THE TASK: Repeat each entry in the listing word for word.
▼▼▼
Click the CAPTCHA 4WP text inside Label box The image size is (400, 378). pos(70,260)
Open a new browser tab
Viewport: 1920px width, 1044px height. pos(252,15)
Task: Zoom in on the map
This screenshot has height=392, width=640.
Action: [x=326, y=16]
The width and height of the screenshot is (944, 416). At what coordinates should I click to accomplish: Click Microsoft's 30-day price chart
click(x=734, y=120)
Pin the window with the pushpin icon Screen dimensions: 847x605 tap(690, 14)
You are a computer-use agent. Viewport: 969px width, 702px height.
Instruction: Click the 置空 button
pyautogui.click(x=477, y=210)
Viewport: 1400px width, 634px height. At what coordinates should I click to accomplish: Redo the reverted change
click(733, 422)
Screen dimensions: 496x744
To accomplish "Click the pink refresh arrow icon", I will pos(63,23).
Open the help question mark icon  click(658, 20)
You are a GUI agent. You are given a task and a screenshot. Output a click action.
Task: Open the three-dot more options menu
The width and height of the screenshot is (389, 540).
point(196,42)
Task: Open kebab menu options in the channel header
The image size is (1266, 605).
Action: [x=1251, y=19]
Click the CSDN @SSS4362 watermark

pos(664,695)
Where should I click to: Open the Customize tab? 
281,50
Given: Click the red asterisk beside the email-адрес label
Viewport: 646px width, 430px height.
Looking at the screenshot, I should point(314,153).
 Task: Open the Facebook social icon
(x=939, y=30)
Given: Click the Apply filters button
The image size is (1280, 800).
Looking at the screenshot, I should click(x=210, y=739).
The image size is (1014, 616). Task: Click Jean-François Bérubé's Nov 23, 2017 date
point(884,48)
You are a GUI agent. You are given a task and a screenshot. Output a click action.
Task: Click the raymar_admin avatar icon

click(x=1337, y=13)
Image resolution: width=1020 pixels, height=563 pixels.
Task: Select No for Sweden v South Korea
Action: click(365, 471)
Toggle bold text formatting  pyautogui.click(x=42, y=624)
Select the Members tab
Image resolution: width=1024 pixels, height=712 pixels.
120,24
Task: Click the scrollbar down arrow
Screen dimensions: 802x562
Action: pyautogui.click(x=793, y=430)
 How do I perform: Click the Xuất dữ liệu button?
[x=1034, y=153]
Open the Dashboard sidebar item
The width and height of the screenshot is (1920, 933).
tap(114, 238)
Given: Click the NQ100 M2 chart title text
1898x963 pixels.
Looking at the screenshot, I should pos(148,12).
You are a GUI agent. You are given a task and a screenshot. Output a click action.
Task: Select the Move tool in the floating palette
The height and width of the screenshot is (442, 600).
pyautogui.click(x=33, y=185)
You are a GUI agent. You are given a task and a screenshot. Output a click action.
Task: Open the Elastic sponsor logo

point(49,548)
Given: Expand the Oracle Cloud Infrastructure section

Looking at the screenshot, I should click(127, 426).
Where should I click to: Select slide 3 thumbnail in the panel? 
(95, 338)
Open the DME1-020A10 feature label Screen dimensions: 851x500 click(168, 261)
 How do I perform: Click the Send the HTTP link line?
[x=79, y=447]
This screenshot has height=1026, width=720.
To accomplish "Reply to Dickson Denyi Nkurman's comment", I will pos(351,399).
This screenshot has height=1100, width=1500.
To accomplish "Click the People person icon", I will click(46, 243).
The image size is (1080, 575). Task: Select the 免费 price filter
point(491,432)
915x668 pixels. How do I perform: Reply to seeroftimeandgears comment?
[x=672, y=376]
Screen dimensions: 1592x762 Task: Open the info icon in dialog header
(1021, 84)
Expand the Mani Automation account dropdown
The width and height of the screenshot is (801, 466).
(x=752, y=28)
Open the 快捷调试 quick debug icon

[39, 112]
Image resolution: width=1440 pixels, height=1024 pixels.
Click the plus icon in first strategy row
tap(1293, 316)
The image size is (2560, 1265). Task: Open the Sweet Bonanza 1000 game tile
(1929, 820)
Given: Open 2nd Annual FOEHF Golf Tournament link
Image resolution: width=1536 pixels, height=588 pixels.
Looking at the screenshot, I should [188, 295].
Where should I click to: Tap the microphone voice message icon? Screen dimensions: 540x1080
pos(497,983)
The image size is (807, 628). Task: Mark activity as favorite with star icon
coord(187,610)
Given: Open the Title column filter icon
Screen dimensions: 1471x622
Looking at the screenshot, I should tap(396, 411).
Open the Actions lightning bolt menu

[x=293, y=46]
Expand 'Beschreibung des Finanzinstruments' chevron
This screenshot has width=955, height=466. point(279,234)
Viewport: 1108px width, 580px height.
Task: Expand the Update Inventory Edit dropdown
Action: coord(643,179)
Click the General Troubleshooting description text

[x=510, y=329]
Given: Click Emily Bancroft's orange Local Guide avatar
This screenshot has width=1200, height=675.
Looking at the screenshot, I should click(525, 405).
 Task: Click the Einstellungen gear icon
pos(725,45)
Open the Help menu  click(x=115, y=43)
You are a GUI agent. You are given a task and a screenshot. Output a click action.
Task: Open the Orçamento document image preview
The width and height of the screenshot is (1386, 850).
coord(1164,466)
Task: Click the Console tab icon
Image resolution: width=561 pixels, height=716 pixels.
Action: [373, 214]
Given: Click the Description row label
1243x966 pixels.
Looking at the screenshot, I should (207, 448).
▲▲▲
ANSWER TO THIS EXERCISE:
Click the CAPTCHA 4WP text inside Label box The image size is (400, 378). pos(70,260)
Open a new browser tab
Viewport: 1920px width, 1044px height. pos(252,15)
Task: Zoom in on the map
This screenshot has height=392, width=640.
Action: [x=326, y=16]
The width and height of the screenshot is (944, 416). At what coordinates should I click to accomplish: Click Microsoft's 30-day price chart
click(x=734, y=120)
Pin the window with the pushpin icon Screen dimensions: 847x605 tap(690, 14)
You are a computer-use agent. Viewport: 969px width, 702px height.
Instruction: Click the 置空 button
pyautogui.click(x=477, y=210)
Viewport: 1400px width, 634px height. At what coordinates should I click to accomplish: Redo the reverted change
click(733, 422)
Screen dimensions: 496x744
To accomplish "Click the pink refresh arrow icon", I will pos(63,23).
Open the help question mark icon  click(658, 20)
You are a GUI agent. You are given a task and a screenshot. Output a click action.
Task: Open the three-dot more options menu
The width and height of the screenshot is (389, 540).
point(196,42)
Task: Open kebab menu options in the channel header
The image size is (1266, 605).
Action: [x=1251, y=19]
Click the CSDN @SSS4362 watermark

pos(664,695)
Where should I click to: Open the Customize tab? 
281,50
Given: Click the red asterisk beside the email-адрес label
Viewport: 646px width, 430px height.
Looking at the screenshot, I should point(314,153).
 Task: Open the Facebook social icon
(x=939, y=30)
Given: Click the Apply filters button
The image size is (1280, 800).
Looking at the screenshot, I should click(x=210, y=739).
The image size is (1014, 616). Task: Click Jean-François Bérubé's Nov 23, 2017 date
point(884,48)
You are a GUI agent. You are given a task and a screenshot. Output a click action.
Task: Click the raymar_admin avatar icon

click(x=1337, y=13)
Image resolution: width=1020 pixels, height=563 pixels.
Task: Select No for Sweden v South Korea
Action: click(365, 471)
Toggle bold text formatting  pyautogui.click(x=42, y=624)
Select the Members tab
Image resolution: width=1024 pixels, height=712 pixels.
120,24
Task: Click the scrollbar down arrow
Screen dimensions: 802x562
Action: pyautogui.click(x=793, y=430)
 How do I perform: Click the Xuất dữ liệu button?
[x=1034, y=153]
Open the Dashboard sidebar item
The width and height of the screenshot is (1920, 933).
tap(114, 238)
Given: Click the NQ100 M2 chart title text
1898x963 pixels.
Looking at the screenshot, I should pos(148,12).
You are a GUI agent. You are given a task and a screenshot. Output a click action.
Task: Select the Move tool in the floating palette
The height and width of the screenshot is (442, 600).
pyautogui.click(x=33, y=185)
You are a GUI agent. You are given a task and a screenshot. Output a click action.
Task: Open the Elastic sponsor logo

point(49,548)
Given: Expand the Oracle Cloud Infrastructure section

Looking at the screenshot, I should click(127, 426).
Where should I click to: Select slide 3 thumbnail in the panel? 
(95, 338)
Open the DME1-020A10 feature label Screen dimensions: 851x500 click(168, 261)
 How do I perform: Click the Send the HTTP link line?
[x=79, y=447]
This screenshot has height=1026, width=720.
To accomplish "Reply to Dickson Denyi Nkurman's comment", I will pos(351,399).
This screenshot has height=1100, width=1500.
To accomplish "Click the People person icon", I will click(46, 243).
The image size is (1080, 575). Task: Select the 免费 price filter
point(491,432)
915x668 pixels. How do I perform: Reply to seeroftimeandgears comment?
[x=672, y=376]
Screen dimensions: 1592x762 Task: Open the info icon in dialog header
(1021, 84)
Expand the Mani Automation account dropdown
The width and height of the screenshot is (801, 466).
(x=752, y=28)
Open the 快捷调试 quick debug icon

[39, 112]
Image resolution: width=1440 pixels, height=1024 pixels.
Click the plus icon in first strategy row
tap(1293, 316)
The image size is (2560, 1265). Task: Open the Sweet Bonanza 1000 game tile
(1929, 820)
Given: Open 2nd Annual FOEHF Golf Tournament link
Image resolution: width=1536 pixels, height=588 pixels.
Looking at the screenshot, I should [188, 295].
Where should I click to: Tap the microphone voice message icon? Screen dimensions: 540x1080
pos(497,983)
The image size is (807, 628). Task: Mark activity as favorite with star icon
coord(187,610)
Given: Open the Title column filter icon
Screen dimensions: 1471x622
Looking at the screenshot, I should tap(396, 411).
Open the Actions lightning bolt menu

[x=293, y=46]
Expand 'Beschreibung des Finanzinstruments' chevron
This screenshot has width=955, height=466. point(279,234)
Viewport: 1108px width, 580px height.
Task: Expand the Update Inventory Edit dropdown
Action: coord(643,179)
Click the General Troubleshooting description text

[x=510, y=329]
Given: Click Emily Bancroft's orange Local Guide avatar
This screenshot has width=1200, height=675.
Looking at the screenshot, I should click(525, 405).
 Task: Click the Einstellungen gear icon
pos(725,45)
Open the Help menu  click(x=115, y=43)
You are a GUI agent. You are given a task and a screenshot. Output a click action.
Task: Open the Orçamento document image preview
The width and height of the screenshot is (1386, 850).
coord(1164,466)
Task: Click the Console tab icon
Image resolution: width=561 pixels, height=716 pixels.
Action: [373, 214]
Given: Click the Description row label
1243x966 pixels.
Looking at the screenshot, I should (207, 448).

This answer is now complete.